La liberté d'expression soumise à la loi des marchands...
 |
07/02/04 |
 |
14.41 t.u. |
 |
Aurélien Durand |
|
Pendant longtemps, l'exception culturelle française fut synonyme d'une certaine garanti d'indépendance face aux lobbies des marchands. Enfin, disons que c'était là la position officielle de la France. Or, depuis peu, et ce surtout depuis l'arrivée aux affaires d'une certaine frange de la classe politique particulièrement attentive aux doléances du monde capitaliste, cette indépendance s'étiole allègrement. Et d'un régime « de la liberté d'expression », où tout un chacun était responsable de ses propos, sur le web comme ailleurs, et devait en répondre devant la justice si nécessaire, on risque de passer à un régime de justice privée, c'est à dire soumis aux intérêts particuliers.
Une loi nouvelle
C'est ainsi que le 8 janvier, l'Assemblé nationale a voté, en deuxième lecture, un projet de loi présenté par Nicole Fontaine sur la confiance dans l'économie numérique, en abrégé LCEN. Parmi les mesures que contient cette loi, les plus liberticides ont été le fait essentiellement de demandes de l'industrie discographique et cinématographique qui ont obtenues des prescriptions dépassant largement toutes les directives européennes en la matière [1].
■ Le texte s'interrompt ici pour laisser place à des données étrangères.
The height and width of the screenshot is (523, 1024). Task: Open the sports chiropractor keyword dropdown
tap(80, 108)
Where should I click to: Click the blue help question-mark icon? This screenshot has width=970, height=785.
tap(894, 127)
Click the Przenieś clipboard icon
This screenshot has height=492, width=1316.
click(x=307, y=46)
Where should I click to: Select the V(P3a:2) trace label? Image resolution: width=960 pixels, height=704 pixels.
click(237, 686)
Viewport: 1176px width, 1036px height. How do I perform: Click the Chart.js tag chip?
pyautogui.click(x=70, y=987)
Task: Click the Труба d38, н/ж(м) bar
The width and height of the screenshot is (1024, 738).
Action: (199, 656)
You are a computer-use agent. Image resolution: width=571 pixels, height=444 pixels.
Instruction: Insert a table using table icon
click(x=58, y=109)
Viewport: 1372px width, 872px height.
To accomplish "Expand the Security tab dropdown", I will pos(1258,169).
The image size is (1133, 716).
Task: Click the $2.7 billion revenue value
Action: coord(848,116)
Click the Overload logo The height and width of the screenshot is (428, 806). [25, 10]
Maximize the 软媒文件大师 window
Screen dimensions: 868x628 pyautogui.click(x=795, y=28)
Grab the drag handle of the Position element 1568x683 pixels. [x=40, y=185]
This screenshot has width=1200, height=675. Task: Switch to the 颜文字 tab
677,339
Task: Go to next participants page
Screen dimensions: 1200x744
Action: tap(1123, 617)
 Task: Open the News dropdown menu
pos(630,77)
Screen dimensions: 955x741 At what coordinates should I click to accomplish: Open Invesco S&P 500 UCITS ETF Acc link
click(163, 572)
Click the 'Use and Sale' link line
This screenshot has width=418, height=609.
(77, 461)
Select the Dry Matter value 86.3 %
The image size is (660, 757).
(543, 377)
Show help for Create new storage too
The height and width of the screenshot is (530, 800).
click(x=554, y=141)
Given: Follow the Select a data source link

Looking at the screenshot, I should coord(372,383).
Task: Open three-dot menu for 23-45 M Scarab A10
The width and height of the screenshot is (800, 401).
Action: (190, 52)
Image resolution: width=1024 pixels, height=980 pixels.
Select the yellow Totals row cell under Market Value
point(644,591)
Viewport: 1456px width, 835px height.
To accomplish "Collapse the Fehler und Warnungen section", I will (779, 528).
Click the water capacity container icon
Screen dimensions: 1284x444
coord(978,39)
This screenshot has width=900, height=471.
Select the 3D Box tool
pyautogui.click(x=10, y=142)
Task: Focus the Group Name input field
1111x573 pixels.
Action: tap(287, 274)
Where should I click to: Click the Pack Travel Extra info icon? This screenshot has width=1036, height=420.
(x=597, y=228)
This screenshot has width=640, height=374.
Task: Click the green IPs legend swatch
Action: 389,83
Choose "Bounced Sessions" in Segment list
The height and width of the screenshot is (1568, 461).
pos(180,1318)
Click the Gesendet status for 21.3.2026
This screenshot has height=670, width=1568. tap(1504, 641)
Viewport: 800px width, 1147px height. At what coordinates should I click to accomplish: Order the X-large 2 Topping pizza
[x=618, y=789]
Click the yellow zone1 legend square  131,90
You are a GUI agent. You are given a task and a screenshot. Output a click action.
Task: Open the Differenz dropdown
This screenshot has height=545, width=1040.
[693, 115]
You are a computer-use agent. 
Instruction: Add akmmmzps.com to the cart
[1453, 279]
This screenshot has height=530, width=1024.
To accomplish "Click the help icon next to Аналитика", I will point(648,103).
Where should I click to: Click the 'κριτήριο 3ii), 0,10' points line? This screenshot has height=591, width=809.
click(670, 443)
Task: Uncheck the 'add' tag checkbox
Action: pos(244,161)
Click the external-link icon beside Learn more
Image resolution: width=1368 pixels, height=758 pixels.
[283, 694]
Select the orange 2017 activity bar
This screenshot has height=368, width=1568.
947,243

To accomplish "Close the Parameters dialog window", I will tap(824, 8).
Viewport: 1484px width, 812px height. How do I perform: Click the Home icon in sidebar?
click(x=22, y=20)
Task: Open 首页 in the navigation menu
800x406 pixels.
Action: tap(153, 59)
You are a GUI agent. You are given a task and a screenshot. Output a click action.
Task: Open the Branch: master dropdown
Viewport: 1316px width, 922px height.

D'apparence inoffensif (rien dans le projet de loi n'est explicitement dit en matière d'atteinte aux libertés), ce texte devrait être source - de par la complexité des mécanismes techniques et juridiques mis en oeuvre autour d'internet - de bien des dérives et de bien des interprétations.
.
Privatisation de la justice
Ainsi, la nouvelle loi propose d'exonérer un hébergeur de toute responsabilité en cas de contenu illicite sauf, s'il n'a pas « agi avec promptitude pour [les] retirer » après avoir « eu la connaissance effective de leur caractère illicite. » Ce qui, en d'autres termes, revient à dire que ce n'est plus au juge d'exiger la fermeture d'un site après une plainte et un procès, mais à l'intermédiaire technique d'estimer s'il est opportun ou non de le fermer. En effet, les hébergeurs, dont la vocation première est de faire des bénéfices et non de perdre de l'argent devant les tribunaux, risquent fort d'être tenté de censurer un site à la moindre demande d'un tiers (personne ou entreprise), d'autant plus si le tiers en question est un groupe de pression puissant. C'est pourquoi, afin de contrer les abus possibles, Nicole Fontaine a prévu une clause condamnant l'entrave à la liberté d'expression [2]. Mais, aussi louable que soit cette mesure, et à moins d'être naïf, on imagine assez bien ce qu'il adviendra dans la réalité des faits. Face à une armée d'avocat, et de moyen parfois colossaux, il sera bien difficile aux « petits » de faire prévaloir leurs droits.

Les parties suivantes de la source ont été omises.